A primeira vez que vi o mar de Lisboa, logo pensei que era bem diferente que o mar que tinha em casa.
Não era o mesmo azul denso de Moçâmedes, nem o cheiro salgado tinha a mesma força, mas havia ali uma espécie de reencontro — como se o Atlântico fosse uma ponte entre tudo o que eu foi e tudo o que ainda poderia ser.
Tinha 20 anos, uma mala cheia de livros e promessas feitas em público e em privado. Estudar era o plano, mas o quê, era a surpresa. Tornar-me alguém a certeza.
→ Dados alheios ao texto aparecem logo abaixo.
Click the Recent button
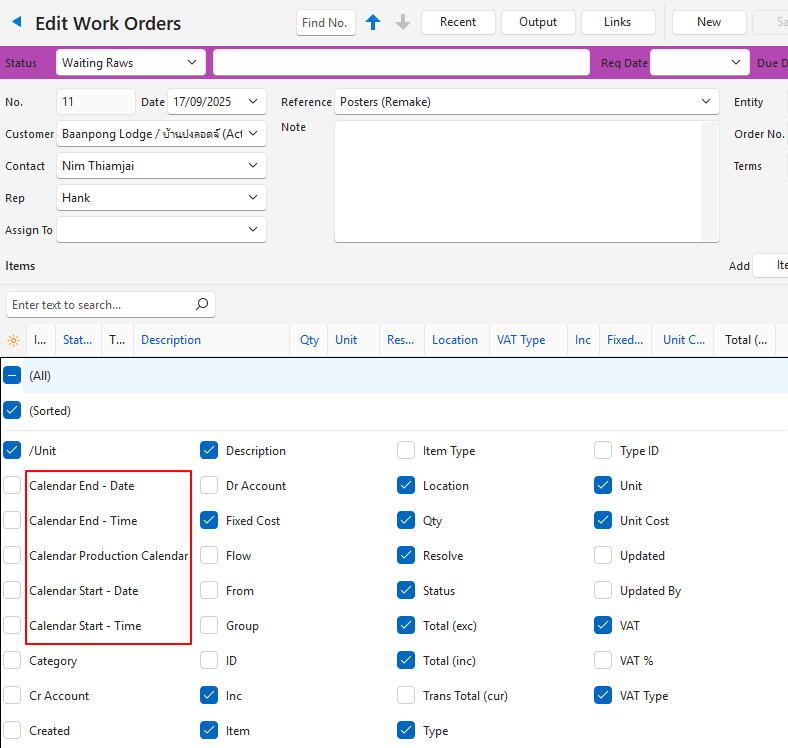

Mas no fundo, entre cada linha dos meus objetivos, havia algo mais difuso: um coração em busca de conserto, ou talvez, de um novo ritmo.
Para lá, naquele sul, havia nascido um amor que fora deixado para trás, num mal resolvido assunto de adolescente. Hoje apetece-me chamar-lhe Márcia, por que a frieza dela era assim a dar com uma marciana, aqueles fulaninhos verdes e aparentemente antipáticos e sabichões. Os dois nunca fomos namorados, mas também nunca fomos só amigos. Havia ali uma química inexplicável e nunca possível de ser falada entre ambos. Há muito ela havia rumado para Lisboa, numa rua qualquer que eu pensava encontrar como quem procurava em Moçâmedes.
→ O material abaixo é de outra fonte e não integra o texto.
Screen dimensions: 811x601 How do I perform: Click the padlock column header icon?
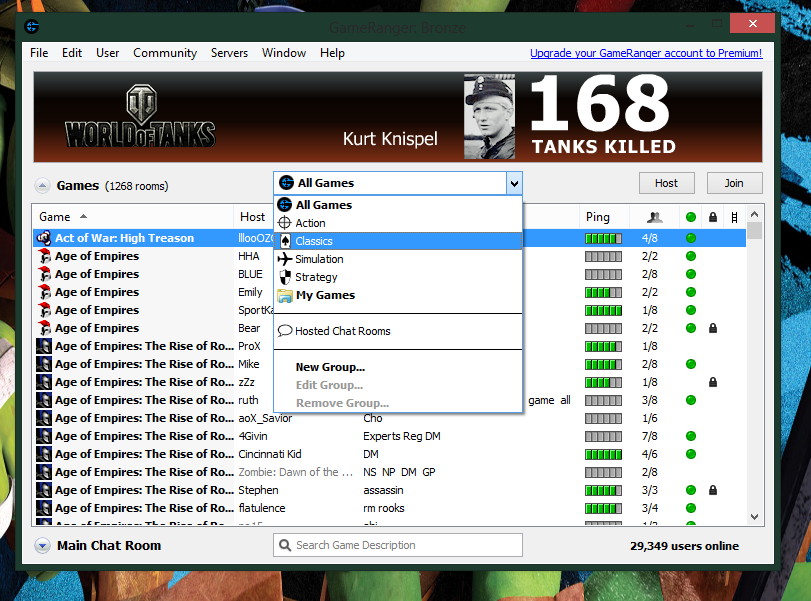click(x=712, y=217)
Bati à porta. Ela riu quando me viu. Deu-me um abraço e para lá de eu ter entrado na felicidade eu vi que ela também lá tinha chegado. Desabraçámos embaraçados. Cumprimentei os pais e os amigos que ali estavam..
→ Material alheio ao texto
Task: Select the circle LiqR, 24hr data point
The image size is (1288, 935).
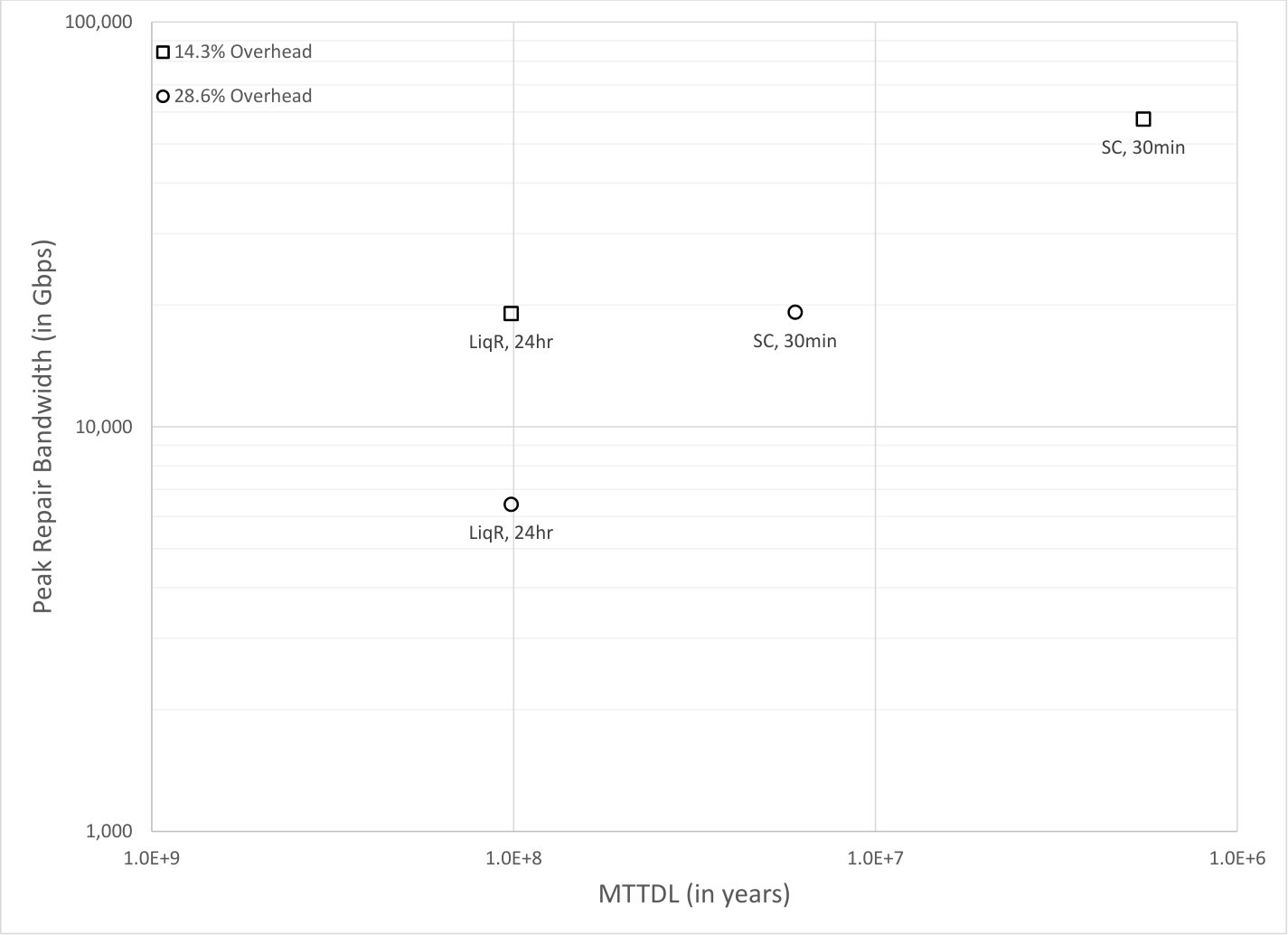Action: click(x=511, y=505)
Se não nos conhecêssemos antes eu diria foi um amor à primeira vista. Mas aos poucos, como quem monta um quebra-cabeça de outra cultura, outra história, as peças que se encaixavam iam ficando diferentes. Eu ia para o Porto mas mantinha a cabeça de Angola e o coração em Lisboa. Do sol forte e da areia que grudava nos pés no meu sul, encontrava-me agora num dilema que parecia um triangulo de lugares, de pessoas e irrequietação. Eu nunca ia entender o Fado, nem baladas de amor. Era mais um ser livre que amava no silêncio da solidão.
Com o tempo, percebi que não tinha vindo só para estudar, tinha vindo para me reconstruir. O amor que queria talvez nunca tivesse nome. Talvez não fosse Márcia. Talvez não fosse Lua, nem Terra e nem Mar. Perdi-me no fogo das paixões, entrei em amuos e fui em contramão.
De todos os planos feitos só um deu certo. Estudei e para surpresa de todos até que foi fácil.
Paixão atrás de paixão fui crescendo, feliz com a certeza que fui fazendo feliz quem encontrei e Moçâmedes, continua lá, já não a minha cidade, já não a minha rua nem os meus desencontros porém é o início da minha estória, o capítulo primeiro duma paixão que não se apaga.